Sorry. Even I cannot reproduce this now. I have not updated my system or any of the packages. I should have saved the memory profiler output when I was having the issue.

I am facing a similar issue on Ubuntu 18.04, python 3.8.12, matplotlib 3.4.2. The program consumes all RAM and SWAP and then crashes. any ideas? Thanks in advance. Indicative code is below:

for j in df.id.unique():
       ....
       ....
	for plot_times in ['hour']:#['dow', 'hour', 'month', 'day']:
		fig, ax = plt.subplots(3, 1, figsize=(30,8))
		cmap = get_cmap(len(temp[plot_times].unique()))
		col_list = [cmap(i) for i in list(temp[plot_times])]
		for i, attr in enumerate(['a', 'b', 'c']):
			scatter_x = np.array(epoch_seconds)
			scatter_y = np.array(temp[attr])
			group = np.array(temp[plot_times])
			for g in np.sort(np.unique(group)):
				ix = np.where(group == g)
				if plot_times=='hour':
					ax[i].scatter(scatter_x[ix], scatter_y[ix], s=2, color=cmap(g), label = labels[plot_times][g])
				else:
					ax[i].scatter(scatter_x[ix], scatter_y[ix], s=2, color=cmap(g), label = labels[plot_times][g-1])
		ax[1].legend(mode = "expand", ncol = len(labels[plot_times]), prop={'size': 14})
		ax[0].set_ylabel("F")
		ax[1].set_ylabel("O")
		ax[2].set_ylabel("S")
		plt.xlabel("T")
		plt.tight_layout()
		# plt.show()
		fig.savefig("../images/str(j)+".png", dpi=300)
		fig.clf()
		plt.close(fig)
		plt.close('all')

Please open a new issue with a self-contained minimal reproducible example.
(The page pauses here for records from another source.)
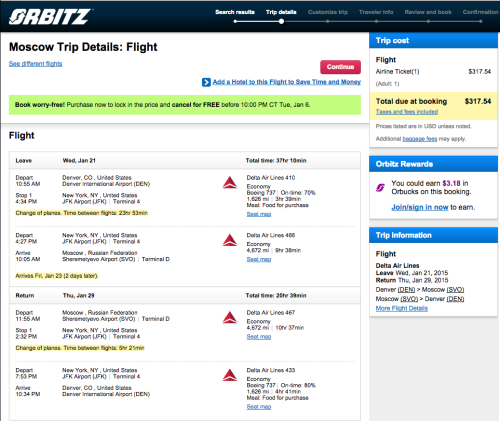This screenshot has height=421, width=500.
Task: Open the Taxes and fees included link
Action: (x=407, y=112)
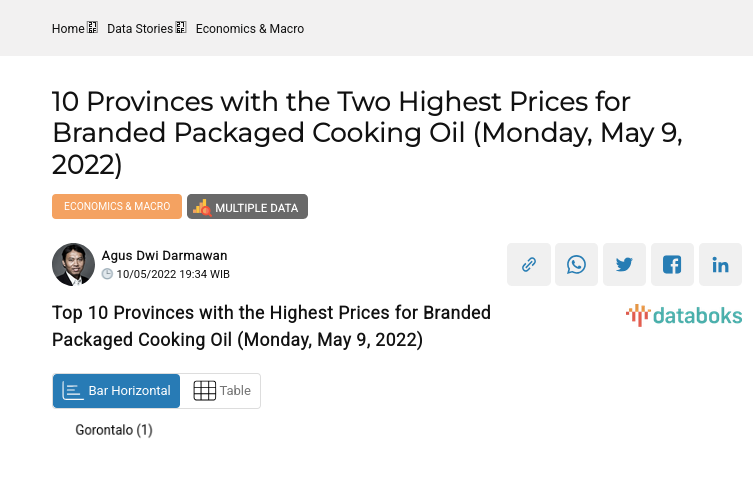The image size is (753, 498).
Task: Go to Home in the breadcrumb
Action: pyautogui.click(x=68, y=29)
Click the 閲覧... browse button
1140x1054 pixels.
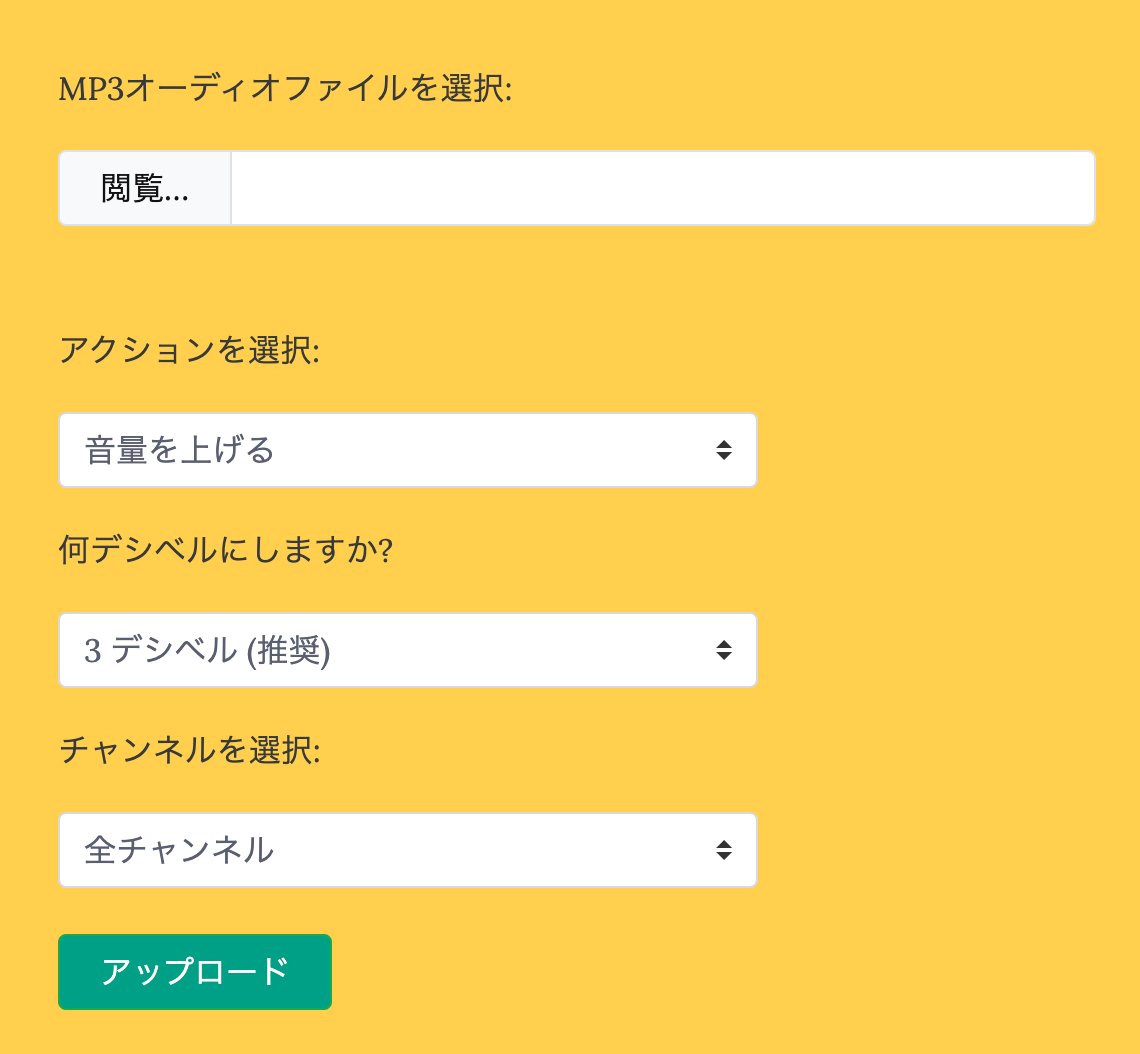[x=145, y=188]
@vishalmhjn did you try it with plt.ioff()?

@adeeb10abbas The issue is still open. With python 3.6.9, matplotlib 3.3.4 , Ubuntu 20.04, if you run the following code:

import matplotlib.pyplot as plt
import numpy as np

for i in range(100000):
	fig,axs = plt.subplots(1,1,figsize=(19.20,10.80))
	axs.plot([1,2,3])
	plt.savefig(f'temp.png')
	# fig.savefig(f'temp.png')
	plt.close('all')

You will run out of RAM very soon. You've to use fig.savefig() instead of plt.savefig() to avoid the memory leak.
And what's 'OP'?

Sorry. Even I cannot reproduce this now. I have not updated my system or any of the packages. I should have saved the memory profiler output when I was having the issue.

I can reproduce the issue with python 3.7.9 and matplotlib 3.5.1 on Windows 10 version 20H2. Observing the task manager, you can clearly see memory building and after nearly 1-1.5 GB of build up the following error shows "Fail to create pixmap with Tk_GetPixmap in TkImgPhotoInstanceSetSize"

It's interesting. I never faced this issue on my old laptop but was surprised when I encountered it on my new laptop. So I had to go back and check the matplotlib version on old laptop which was 3.3.4. So I tried to reproduce the above error on windows 10 20H2, python 3.7.9 and matplotlib 3.3.4 on my new laptop and surprisingly I wasn't able to. Looks like there is some issue with the latest release of matplotlib, I suggest using matplotlib version 3.3.4 if anyone is facing this issue. Hoping this helps in other issues as well.

@Prajval-1608 can you please open a new issue with all the relevant details? Perhaps most pertinent would be to also include what backend you are using....

I'm actually going to lock this to stop the me-too comments on a five-year-old issue. If you think you have a memory leak with a recent matplotlib version that is reproducible, please fill out a new issue with all the relevant information requested. Thanks!